In late April, the Committee for Medicinal Products for Human Use (CHMP) of the European Medicines Agency (EMA) issued a recommendation for approval for Ocrelizumab (OCREVUS®) in a subcutaneous (s.c.) administration form. As with the intravenous (i.v.) administration already approved since 2018, the recommendation for approval applies to adults with relapsing multiple sclerosis (RMS) and primary progressive multiple sclerosis (PPMS). It is expected that the s.c. formulation of Ocrelizumab will be available in pharmacies around the time this blog post is published.
The recommendation for approval is based on the results of the phase-Ib dose-finding study OCARINA I. In this study, 920 mg of Ocrelizumab s.c. was identified as the “optimal” dosage. The B-cell depletion with 920 mg s.c. was comparable to the established i.v. administration. The depletion occurred quickly and was well tolerated, no new safety concerns arose.
In the follow-up study OCARINA II, the s.c. formulation of OCREVUS proved to be non-inferior to the i.v. application over a period of 12 weeks. The administration of Ocrelizumab 920 mg s.c. led to a similar overall exposure as Ocrelizumab 600 mg i.v. in the first 12 weeks, thus meeting the primary study endpoint and proving the non-inferiority of the subcutaneous formulation. With the s.c. application of 920 mg, almost complete suppression of disease activity over 48 weeks was achieved in the course of the study. 97.2% of study patients remained relapse-free, the annual relapse rate (ARR) was 0.04 (= one relapse in 25 years).

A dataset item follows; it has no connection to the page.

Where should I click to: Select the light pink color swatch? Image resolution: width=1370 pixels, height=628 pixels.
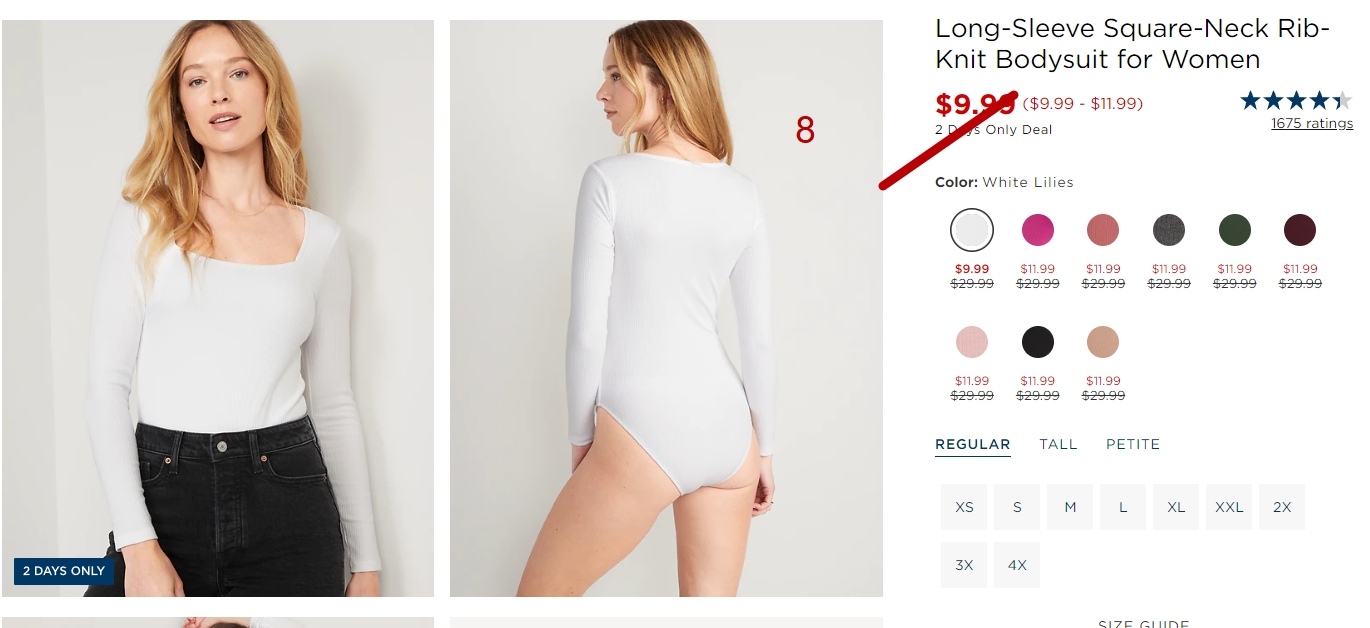[971, 342]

Thus, two comparable options for treatment with Ocrelizumab are now available to people affected by MS.
In practice, the s.c. injection of Ocrelizumab is administered into the abdomen. The administration is carried out by medical professionals and takes approximately 10 minutes.
Ultimately, the OCARINA studies, with their positive results, reflect a general trend away from intravenous administration of biologics towards subcutaneous administration of active ingredients. In other specialties such as dermatology or rheumatology, the administration of highly effective medications has predominantly been subcutaneous for some time. Therefore, it is not surprising that more and more highly effective MS medications are now also available in subcutaneous formulations. Some time ago, subcutaneous Natalizumab (Tysabri®) was approved, which was very well received by patients and now the antibody Ocrelizumab is also available in a subcutaneous formulation. Ofatumumab (Kesimpta®), an antibody also directed against B cells for the treatment of active MS, was primarily developed as a subcutaneous formulation.

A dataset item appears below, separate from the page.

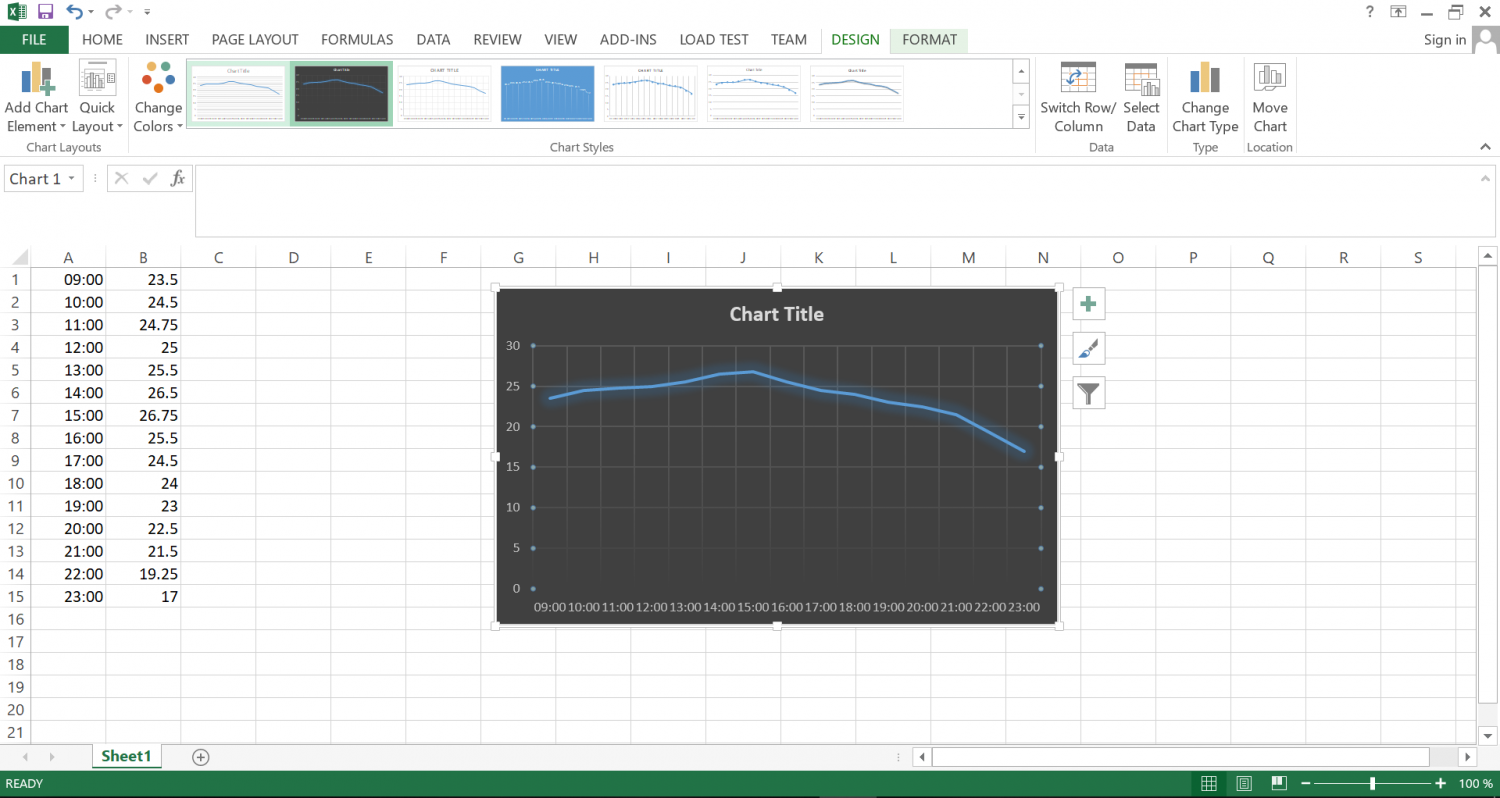Switch to the FORMAT ribbon tab
Screen dimensions: 1500x798
[x=928, y=39]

Therefore, there is already experience with subcutaneous application both from other indication areas and from MS therapy, which is not only based on study results but also on the practical experience of i.v. administration is not inferior.
Subcutaneous administration has undeniable advantages. Even if it (like with Ocrelizumab) is performed by medical professionals, the time advantage is immense. This is not only beneficial for patients, who no longer have to spend several hours in the infusion outpatient department, but also poses significantly lower logistical demands on the medical staff. The time-consuming process of inserting an infusion needle is eliminated, as is the need for prolonged monitoring. The space requirements in practices and clinics are also reduced.
Therefore, the availability of subcutaneous Ocrelizumab is good news and promises practical advantages. It is nice that it has been possible to maintain a therapy-free interval of 6 months with the s.c. formulation. From my experience, these rare therapeutic interventions are indeed a real gain for the quality of life of our patients.